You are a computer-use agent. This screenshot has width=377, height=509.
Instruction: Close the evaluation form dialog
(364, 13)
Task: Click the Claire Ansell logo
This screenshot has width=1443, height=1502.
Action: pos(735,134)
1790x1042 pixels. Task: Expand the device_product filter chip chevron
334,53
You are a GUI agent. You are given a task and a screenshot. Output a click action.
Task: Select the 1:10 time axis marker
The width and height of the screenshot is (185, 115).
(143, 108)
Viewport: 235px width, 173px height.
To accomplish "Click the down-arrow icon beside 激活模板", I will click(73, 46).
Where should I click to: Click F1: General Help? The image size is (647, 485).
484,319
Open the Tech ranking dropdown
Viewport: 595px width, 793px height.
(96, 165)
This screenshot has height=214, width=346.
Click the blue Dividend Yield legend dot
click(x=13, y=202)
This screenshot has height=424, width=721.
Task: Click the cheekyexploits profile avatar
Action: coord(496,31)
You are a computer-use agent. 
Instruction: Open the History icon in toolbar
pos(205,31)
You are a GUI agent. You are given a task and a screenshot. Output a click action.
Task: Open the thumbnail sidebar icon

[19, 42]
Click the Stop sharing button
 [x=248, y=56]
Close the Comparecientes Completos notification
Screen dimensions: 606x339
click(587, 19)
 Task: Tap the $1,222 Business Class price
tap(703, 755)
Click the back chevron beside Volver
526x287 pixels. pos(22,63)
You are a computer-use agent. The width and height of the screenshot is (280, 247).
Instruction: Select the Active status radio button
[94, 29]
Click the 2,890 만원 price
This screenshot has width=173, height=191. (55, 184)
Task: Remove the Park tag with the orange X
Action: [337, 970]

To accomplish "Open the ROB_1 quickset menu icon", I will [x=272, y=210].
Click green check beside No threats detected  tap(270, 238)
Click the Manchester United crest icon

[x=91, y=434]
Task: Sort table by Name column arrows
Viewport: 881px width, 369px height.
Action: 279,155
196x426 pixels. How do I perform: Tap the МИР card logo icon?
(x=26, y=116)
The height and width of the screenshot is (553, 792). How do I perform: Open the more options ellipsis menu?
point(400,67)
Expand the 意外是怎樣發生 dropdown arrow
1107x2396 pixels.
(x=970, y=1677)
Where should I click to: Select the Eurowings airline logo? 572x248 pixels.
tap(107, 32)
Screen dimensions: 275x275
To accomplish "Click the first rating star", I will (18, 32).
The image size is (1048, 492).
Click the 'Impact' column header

==*==

▶ **Assigned task**
Restate word for word the lines from the one holding "Click the Manchester United crest icon" through the last line of the listing, omitting every earlier line.

▶ **Answer to this task**
Click the Manchester United crest icon

[x=91, y=434]
Task: Sort table by Name column arrows
Viewport: 881px width, 369px height.
Action: 279,155
196x426 pixels. How do I perform: Tap the МИР card logo icon?
(x=26, y=116)
The height and width of the screenshot is (553, 792). How do I perform: Open the more options ellipsis menu?
point(400,67)
Expand the 意外是怎樣發生 dropdown arrow
1107x2396 pixels.
(x=970, y=1677)
Where should I click to: Select the Eurowings airline logo? 572x248 pixels.
tap(107, 32)
Screen dimensions: 275x275
To accomplish "Click the first rating star", I will (18, 32).
The image size is (1048, 492).
Click the 'Impact' column header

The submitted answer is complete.